We searched and searched and finally found our dream milk supplier. Not only is the milk fresh and organic, but the cows are grass fed and the family is local! In the summer, the cows are grazing on the pasture and in the winter they are fed hay. The dairy farm is 100% free of silage.
Finding Maria and Leonhard Veicht at their "Nirschlhof" has been nothing short of a blessing.
Nirschlhof is an organically certified, family owned dairy farm in Grafing near Munich. They are actually the only dairy farm in the county of Ebersberg which offers milk from grass fed cows. They are members of the BioKreis Organic Group and have 60 dairy cows, and their calves which graze on green pastures. Their barn, should they choose to go into it, is big and roomy. They are not tethered and they are free to roam where and when they please. They see sunshine, they eat grass and they are essentially: very happy Bavarian cows! This is truly organic milk from truly grass fed cows. Happy cows make happy ice cream -
The calves are born in the meadow each spring and autumn. The mother cows produce roughly 20 liters of milk a day, which is much less than the standard dairy cow who is fed special feed and essentially bred to milk money. In fact, today - the day I sit and translate and adapt the original post in German
we receieved a milk delivery. Maria was running late, because one of the mamma cows had given birth to twins this morning.

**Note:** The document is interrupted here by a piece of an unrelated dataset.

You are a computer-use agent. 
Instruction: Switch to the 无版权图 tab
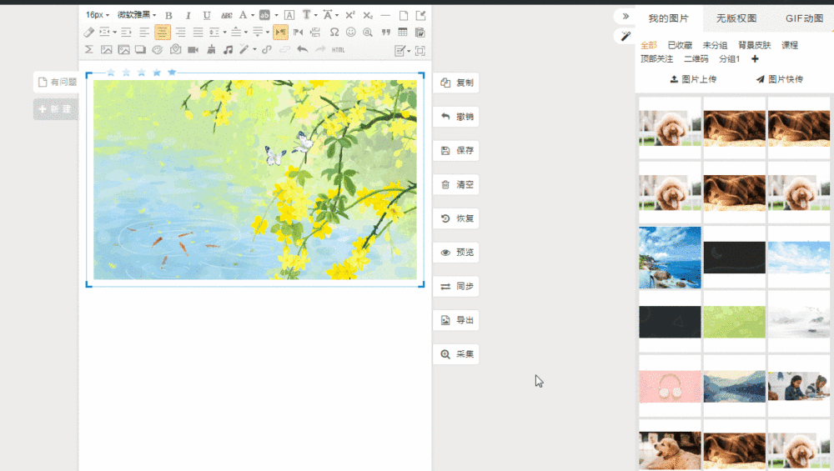click(x=736, y=18)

THIS - is HOW IT SHOULD BE. This is what we dreamed of. An ice cream business with direct contact to our suppliers.
(that feeling when dreams come true? here)
In a time where the price of milk is an enormous and scandalous debate, we are more than happy to pay 1,50 euro a liter for our milk. By supporting a local farming family, we are doing our bit to help sustainable agriculture stay alive. We also find it essential to spread the message, and help create awareness on this essential yet simple and vastly underestimated staple: milk.
So, in summary, we see that while there is modern day agriculture, there is also sustainable agriculture. There is milk, and then there is farm fresh local milk from grass fed cows. There is ice cream and then there is artisan ice cream made from fresh local milk of happy cows.
We all have choices. Our mission is merely to spread the word about the realities of milk – a product that all of us take for granted – with the hopes that a little awareness will go a long way. Maybe we aren’t changing the world but we hope that our efforts at least inspire others.
A scoop of ice cream is not merely a scoop of ice cream. Our ice cream starts on the pastures of Grafing, with happy cows held in their natural environment. Grass fed, producing the best organic milk possible. As we like to say: STAY TRUE.
Go ahead, and please do cry over the spilled milk.